Available data Start Marker
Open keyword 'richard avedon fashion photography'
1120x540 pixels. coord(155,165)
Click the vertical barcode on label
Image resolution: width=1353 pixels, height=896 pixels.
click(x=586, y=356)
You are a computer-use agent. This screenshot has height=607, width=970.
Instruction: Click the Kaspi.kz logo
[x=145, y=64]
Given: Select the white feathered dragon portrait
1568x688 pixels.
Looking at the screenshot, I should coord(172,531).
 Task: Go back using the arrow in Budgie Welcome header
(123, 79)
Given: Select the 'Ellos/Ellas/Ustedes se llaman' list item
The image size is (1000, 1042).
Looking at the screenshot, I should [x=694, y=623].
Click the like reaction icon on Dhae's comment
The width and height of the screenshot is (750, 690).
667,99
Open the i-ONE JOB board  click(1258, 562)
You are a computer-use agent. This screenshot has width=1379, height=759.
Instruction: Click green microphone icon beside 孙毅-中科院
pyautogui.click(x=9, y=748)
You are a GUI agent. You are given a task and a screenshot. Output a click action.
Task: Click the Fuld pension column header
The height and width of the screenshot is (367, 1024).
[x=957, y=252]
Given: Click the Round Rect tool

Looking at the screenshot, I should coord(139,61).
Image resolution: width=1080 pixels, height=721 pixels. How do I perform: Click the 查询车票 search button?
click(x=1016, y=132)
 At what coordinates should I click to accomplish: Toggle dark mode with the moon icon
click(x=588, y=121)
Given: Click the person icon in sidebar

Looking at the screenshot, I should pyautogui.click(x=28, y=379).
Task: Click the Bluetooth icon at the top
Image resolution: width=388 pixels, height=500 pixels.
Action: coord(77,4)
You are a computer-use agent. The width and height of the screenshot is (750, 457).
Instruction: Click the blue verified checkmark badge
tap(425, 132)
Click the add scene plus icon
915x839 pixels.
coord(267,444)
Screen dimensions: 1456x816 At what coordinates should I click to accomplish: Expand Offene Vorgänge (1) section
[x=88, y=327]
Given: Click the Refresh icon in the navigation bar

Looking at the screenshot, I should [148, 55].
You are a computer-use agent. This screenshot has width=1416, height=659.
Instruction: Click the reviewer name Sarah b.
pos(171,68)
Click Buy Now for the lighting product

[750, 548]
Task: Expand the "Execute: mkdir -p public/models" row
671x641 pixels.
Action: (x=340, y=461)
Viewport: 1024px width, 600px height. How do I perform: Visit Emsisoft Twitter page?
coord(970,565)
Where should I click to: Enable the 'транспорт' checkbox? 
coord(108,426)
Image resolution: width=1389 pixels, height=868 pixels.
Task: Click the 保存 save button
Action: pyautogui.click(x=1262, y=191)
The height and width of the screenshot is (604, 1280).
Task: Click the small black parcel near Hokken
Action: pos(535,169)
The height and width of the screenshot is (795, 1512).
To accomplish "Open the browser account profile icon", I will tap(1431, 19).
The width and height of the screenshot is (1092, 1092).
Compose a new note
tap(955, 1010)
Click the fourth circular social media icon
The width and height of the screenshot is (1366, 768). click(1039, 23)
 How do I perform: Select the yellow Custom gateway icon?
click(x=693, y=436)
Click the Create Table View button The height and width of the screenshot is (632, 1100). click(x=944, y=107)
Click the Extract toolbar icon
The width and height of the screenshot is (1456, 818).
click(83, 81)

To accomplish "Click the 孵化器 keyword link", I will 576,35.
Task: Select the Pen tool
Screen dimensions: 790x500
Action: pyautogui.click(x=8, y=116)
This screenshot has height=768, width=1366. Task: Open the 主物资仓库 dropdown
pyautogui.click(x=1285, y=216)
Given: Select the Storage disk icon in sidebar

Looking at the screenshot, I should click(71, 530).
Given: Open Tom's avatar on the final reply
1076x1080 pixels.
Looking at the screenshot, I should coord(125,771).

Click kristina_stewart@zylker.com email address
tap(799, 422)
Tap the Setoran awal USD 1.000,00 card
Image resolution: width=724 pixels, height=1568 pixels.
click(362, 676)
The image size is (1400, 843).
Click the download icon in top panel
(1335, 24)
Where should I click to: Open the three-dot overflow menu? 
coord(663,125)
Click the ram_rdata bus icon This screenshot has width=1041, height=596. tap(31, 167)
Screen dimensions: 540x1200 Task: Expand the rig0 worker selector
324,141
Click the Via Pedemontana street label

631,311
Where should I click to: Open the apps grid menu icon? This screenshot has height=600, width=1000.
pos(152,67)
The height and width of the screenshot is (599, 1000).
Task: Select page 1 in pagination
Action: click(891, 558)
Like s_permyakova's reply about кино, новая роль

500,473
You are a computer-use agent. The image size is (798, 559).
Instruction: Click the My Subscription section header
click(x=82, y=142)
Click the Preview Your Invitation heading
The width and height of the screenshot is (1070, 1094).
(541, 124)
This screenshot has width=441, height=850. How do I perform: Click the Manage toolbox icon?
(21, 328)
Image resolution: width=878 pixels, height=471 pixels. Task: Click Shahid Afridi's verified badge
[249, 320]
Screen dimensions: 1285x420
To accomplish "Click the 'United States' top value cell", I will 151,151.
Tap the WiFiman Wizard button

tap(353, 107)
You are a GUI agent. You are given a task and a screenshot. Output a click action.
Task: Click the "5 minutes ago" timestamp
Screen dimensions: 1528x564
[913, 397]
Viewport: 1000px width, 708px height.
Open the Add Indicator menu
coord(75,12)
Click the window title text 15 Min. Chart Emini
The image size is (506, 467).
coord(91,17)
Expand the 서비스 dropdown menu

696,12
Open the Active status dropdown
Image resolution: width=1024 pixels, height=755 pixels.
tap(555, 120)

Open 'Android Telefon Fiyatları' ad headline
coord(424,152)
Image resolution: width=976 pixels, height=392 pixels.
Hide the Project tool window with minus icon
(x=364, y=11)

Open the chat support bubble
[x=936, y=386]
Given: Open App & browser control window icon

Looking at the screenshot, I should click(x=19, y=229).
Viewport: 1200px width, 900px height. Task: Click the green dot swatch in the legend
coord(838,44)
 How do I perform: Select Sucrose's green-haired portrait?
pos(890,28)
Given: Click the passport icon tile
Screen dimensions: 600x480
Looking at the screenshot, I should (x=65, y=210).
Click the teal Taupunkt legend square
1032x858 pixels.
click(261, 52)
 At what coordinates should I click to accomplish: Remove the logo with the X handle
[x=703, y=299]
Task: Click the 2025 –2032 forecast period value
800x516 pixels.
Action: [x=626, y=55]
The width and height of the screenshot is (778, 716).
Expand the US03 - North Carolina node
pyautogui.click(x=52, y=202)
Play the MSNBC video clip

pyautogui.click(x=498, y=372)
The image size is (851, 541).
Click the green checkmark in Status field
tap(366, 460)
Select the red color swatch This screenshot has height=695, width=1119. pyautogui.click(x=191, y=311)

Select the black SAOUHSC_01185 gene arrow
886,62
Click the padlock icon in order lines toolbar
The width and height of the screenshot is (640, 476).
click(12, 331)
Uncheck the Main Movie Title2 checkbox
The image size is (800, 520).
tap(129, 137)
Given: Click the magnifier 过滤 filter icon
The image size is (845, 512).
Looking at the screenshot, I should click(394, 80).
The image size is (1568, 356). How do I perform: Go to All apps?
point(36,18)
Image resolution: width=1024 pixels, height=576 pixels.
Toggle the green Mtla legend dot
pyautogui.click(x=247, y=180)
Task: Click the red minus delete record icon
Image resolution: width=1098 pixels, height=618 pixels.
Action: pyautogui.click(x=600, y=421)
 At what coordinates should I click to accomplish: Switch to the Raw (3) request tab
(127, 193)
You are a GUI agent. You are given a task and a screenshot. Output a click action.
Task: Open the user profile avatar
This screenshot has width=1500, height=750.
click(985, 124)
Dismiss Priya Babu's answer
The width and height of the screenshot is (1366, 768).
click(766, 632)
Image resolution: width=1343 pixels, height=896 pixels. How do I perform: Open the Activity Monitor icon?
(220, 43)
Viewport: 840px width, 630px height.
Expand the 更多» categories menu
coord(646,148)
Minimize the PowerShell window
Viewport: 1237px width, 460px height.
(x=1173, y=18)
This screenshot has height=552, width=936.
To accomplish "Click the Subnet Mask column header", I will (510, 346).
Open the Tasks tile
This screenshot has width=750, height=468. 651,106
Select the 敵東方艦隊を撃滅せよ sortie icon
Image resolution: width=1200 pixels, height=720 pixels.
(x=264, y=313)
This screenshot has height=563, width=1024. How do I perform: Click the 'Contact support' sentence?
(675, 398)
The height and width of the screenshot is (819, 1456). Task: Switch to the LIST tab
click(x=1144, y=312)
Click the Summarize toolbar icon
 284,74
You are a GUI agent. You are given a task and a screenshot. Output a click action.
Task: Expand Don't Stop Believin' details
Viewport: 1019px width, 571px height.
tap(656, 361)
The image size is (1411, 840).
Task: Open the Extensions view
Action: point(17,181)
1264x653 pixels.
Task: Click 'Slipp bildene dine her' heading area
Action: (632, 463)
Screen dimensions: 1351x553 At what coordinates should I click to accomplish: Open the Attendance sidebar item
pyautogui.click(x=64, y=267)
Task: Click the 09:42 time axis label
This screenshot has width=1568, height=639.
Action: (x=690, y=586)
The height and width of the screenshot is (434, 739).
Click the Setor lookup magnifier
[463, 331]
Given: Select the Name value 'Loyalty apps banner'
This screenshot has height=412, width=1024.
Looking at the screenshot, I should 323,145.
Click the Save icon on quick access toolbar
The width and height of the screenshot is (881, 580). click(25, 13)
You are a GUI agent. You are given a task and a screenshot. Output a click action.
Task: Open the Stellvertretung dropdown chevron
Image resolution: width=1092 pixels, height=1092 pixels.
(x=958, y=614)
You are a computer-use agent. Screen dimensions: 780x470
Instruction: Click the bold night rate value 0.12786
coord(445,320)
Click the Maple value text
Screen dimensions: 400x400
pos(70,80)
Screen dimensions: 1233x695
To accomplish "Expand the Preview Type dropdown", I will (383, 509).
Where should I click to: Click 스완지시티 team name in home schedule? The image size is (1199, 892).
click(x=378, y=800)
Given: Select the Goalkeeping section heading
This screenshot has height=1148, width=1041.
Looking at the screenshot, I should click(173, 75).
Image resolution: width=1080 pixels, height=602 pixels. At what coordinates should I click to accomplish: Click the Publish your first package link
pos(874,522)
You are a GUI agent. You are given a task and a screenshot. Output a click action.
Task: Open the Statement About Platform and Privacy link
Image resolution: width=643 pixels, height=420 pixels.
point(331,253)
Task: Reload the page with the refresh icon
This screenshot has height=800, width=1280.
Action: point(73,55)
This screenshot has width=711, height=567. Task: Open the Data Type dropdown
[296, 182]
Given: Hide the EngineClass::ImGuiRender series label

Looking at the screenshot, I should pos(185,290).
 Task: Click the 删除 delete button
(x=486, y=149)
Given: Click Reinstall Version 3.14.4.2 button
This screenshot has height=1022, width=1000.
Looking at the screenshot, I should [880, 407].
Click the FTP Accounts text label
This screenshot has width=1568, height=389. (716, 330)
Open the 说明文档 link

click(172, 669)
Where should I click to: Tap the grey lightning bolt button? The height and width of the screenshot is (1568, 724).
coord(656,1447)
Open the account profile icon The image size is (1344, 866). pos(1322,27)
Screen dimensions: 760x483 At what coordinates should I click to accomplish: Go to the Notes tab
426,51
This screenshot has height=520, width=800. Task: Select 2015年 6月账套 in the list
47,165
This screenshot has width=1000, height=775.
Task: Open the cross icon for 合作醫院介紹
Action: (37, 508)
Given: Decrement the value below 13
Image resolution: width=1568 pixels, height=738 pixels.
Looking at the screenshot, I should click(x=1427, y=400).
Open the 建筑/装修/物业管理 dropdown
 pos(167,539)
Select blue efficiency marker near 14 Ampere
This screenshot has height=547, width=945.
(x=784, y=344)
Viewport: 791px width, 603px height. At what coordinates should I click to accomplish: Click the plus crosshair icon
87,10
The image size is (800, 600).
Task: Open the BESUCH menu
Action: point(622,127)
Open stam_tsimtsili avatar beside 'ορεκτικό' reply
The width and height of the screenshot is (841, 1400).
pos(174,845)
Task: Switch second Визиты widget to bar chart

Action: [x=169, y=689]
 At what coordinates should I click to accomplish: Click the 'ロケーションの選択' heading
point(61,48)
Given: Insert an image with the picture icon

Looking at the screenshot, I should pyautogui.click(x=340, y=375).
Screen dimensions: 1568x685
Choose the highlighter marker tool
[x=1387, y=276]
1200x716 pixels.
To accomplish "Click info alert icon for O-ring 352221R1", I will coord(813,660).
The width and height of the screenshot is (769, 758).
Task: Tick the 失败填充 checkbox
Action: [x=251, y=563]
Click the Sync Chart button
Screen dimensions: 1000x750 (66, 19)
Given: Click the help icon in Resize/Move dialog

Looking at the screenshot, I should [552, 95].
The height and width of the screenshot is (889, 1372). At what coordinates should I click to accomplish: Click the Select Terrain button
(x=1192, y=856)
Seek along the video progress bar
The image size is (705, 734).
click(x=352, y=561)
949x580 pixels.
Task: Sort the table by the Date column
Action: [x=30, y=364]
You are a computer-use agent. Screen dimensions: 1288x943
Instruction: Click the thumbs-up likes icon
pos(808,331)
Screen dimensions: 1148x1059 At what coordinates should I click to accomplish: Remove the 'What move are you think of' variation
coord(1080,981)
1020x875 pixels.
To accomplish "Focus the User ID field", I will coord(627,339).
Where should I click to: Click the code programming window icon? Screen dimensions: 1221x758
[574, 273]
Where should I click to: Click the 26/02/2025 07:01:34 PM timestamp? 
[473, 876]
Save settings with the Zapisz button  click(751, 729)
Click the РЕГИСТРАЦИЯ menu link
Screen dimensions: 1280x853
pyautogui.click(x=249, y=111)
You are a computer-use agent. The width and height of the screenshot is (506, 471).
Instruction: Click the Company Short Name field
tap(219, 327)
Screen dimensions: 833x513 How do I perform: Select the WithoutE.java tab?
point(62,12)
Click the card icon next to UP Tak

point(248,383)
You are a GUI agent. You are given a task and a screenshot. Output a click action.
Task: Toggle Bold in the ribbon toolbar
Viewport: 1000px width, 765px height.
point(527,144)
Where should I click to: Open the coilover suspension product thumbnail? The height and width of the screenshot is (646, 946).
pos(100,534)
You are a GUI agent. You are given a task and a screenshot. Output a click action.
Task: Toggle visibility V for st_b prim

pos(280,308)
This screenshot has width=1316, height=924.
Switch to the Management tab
Available data End Marker
Task to complete:
Could you write out, exactly as they stand, only the lines above that begin at the line with "The image size is (845, 512)." and stop after the line with "Task: Expand Don't Stop Believin' details"?

Solution to the problem:
The image size is (845, 512).
Looking at the screenshot, I should click(394, 80).
The image size is (1568, 356). How do I perform: Go to All apps?
point(36,18)
Image resolution: width=1024 pixels, height=576 pixels.
Toggle the green Mtla legend dot
pyautogui.click(x=247, y=180)
Task: Click the red minus delete record icon
Image resolution: width=1098 pixels, height=618 pixels.
Action: pyautogui.click(x=600, y=421)
 At what coordinates should I click to accomplish: Switch to the Raw (3) request tab
(127, 193)
You are a GUI agent. You are given a task and a screenshot. Output a click action.
Task: Open the user profile avatar
This screenshot has width=1500, height=750.
click(985, 124)
Dismiss Priya Babu's answer
The width and height of the screenshot is (1366, 768).
click(766, 632)
Image resolution: width=1343 pixels, height=896 pixels. How do I perform: Open the Activity Monitor icon?
(220, 43)
Viewport: 840px width, 630px height.
Expand the 更多» categories menu
coord(646,148)
Minimize the PowerShell window
Viewport: 1237px width, 460px height.
(x=1173, y=18)
This screenshot has height=552, width=936.
To accomplish "Click the Subnet Mask column header", I will (510, 346).
Open the Tasks tile
This screenshot has width=750, height=468. 651,106
Select the 敵東方艦隊を撃滅せよ sortie icon
Image resolution: width=1200 pixels, height=720 pixels.
(x=264, y=313)
This screenshot has height=563, width=1024. How do I perform: Click the 'Contact support' sentence?
(675, 398)
The height and width of the screenshot is (819, 1456). Task: Switch to the LIST tab
click(x=1144, y=312)
Click the Summarize toolbar icon
 284,74
You are a GUI agent. You are given a task and a screenshot. Output a click action.
Task: Expand Don't Stop Believin' details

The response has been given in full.